INDIANAPOLIS -- To be sure, there are age and depth issues on the defensive line and at linebacker. And the horrid performance during a five-game losing streak that cost the Steelers a playoff spot screams for a cornerback who can make plays.
But coach Mike Tomlin said he is not ready to concede the Steelers have more issues to address on defense than offense. He did say, however, there are two positions on offense that aren't getting much attention from the Steelers at the NFL Scouting Combine.
"We've all agreed that we have a level of interest in all positions, other than quarterback and tight end," Tomlin said Saturday at Lucas Oil Stadium. "Other than those two positions, we're open to anything. It's tough to say at this point that defense is a priority more than offense, but there's good depth on defense in this draft."
Tomlin said the Steelers would not rule out drafting a running back or wide receiver with the 18th overall pick if a player they had rated high was available.
"No question," he said. "We will look at all areas."

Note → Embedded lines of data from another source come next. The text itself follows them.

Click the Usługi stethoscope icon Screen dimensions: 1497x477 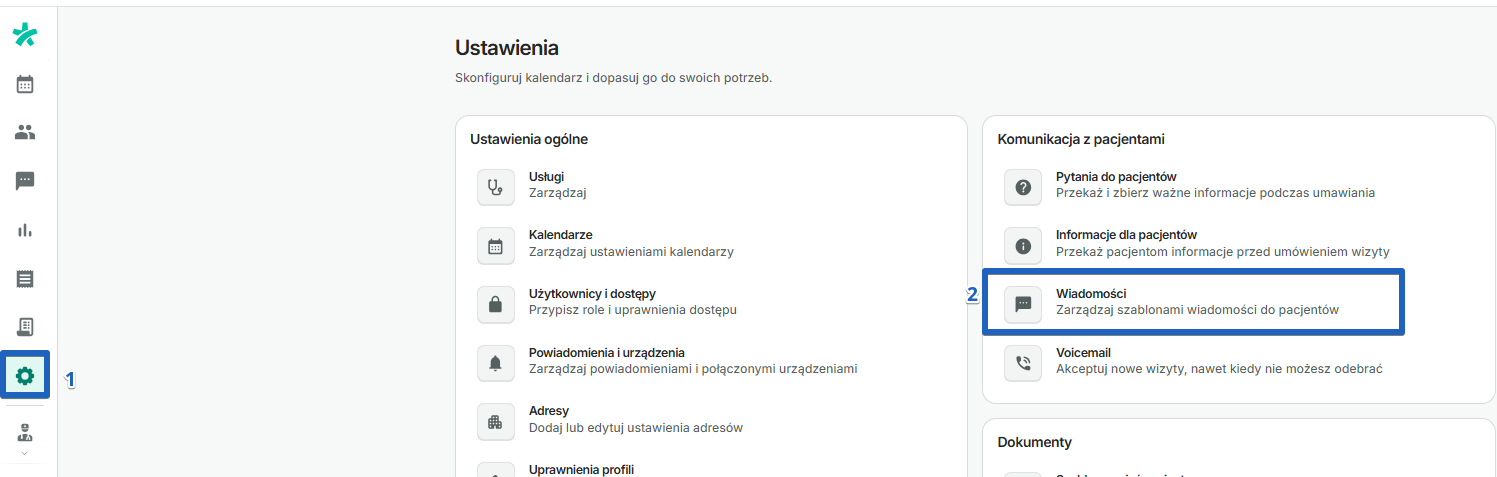pos(495,187)
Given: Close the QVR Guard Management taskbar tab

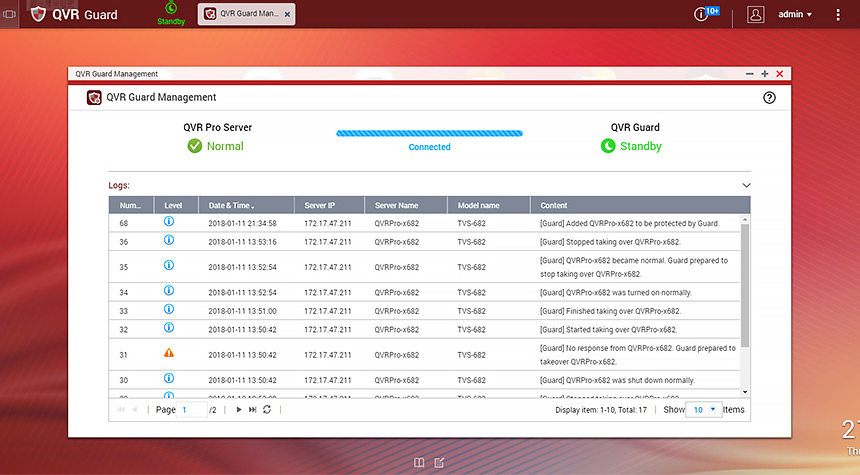Looking at the screenshot, I should [x=287, y=15].
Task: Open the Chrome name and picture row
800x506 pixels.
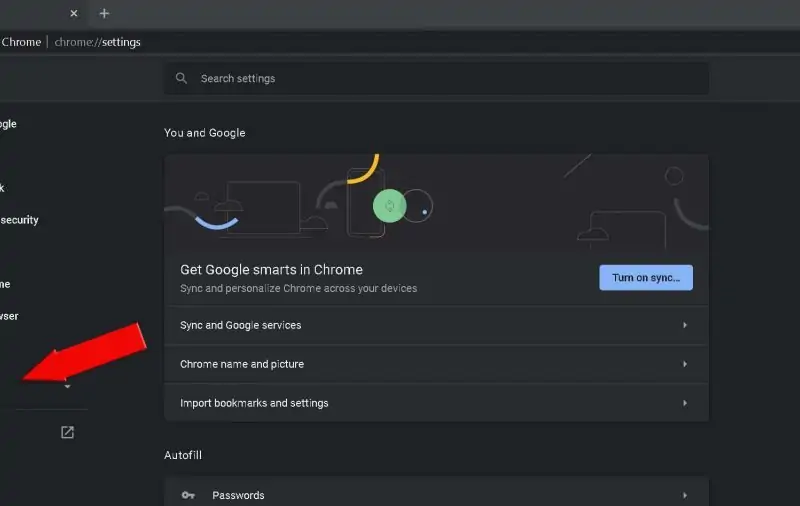Action: (x=436, y=364)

The Steelers do not have a pressing need for a wide receiver, not with Santonio Holmes, Hines Ward and Mike Wallace. But that didn't stop them from interviewing a player who is something of a Ward clone -- Notre Dame's Golden Tate.
Tate met with members of the coaching staff Friday night, and Tomlin referred to him and Idaho offensive guard Mike Iupati as "two impressive men." Iupati, who ran a 5.26 Saturday in the 40-yard dash, was among the players who met with the Steelers Thursday.

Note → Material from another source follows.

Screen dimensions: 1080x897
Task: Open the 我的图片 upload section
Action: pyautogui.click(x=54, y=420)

The Steelers likely won't take Tate in the first round, only because they have more pressing needs. But if he somehow slipped to the second, and he could because of his size and speed, the Steelers might be tempted to take him.
Tate compares himself to Carolina's Steve Smith, but he is also a Ward-type player -- tough, physical and runs well after the catch. He is also a little faster than Ward, who will be 34 in March.
A former running back who was converted to receiver, Tate wears a wristband that reads "Don't Be Satisfied." He said he tries to live by that motto every day.
"I don't just want to be drafted," Tate said. "I want to help a team play in the Super Bowl. I want to play in the Pro Bowl. I want to be in the Hall of Fame. I want to be great."
Not surprisingly, Pitt's Dorin Dickerson was one of the stars of the workout Saturday, running the fastest 40-yard time for tight ends (4.40) and finishing fourth with 24 reps in the 225-pound bench press.
But, at 6 feet 1, 225, Dickerson is too small to be a tight end and likely not fast enough to be a wide receiver in the NFL. He said he will have to add at least 15 pounds to be a flex tight end such as Indianapolis' Dallas Clark and San Francisco's Vernon Davis.
And he will have to improve his blocking.
When asked what NFL personnel will want to see, Dickerson said, "Probably my strength, and my position drills as a blocker, too; that's what they're really going to want to see, to see if I can actually block, which I can."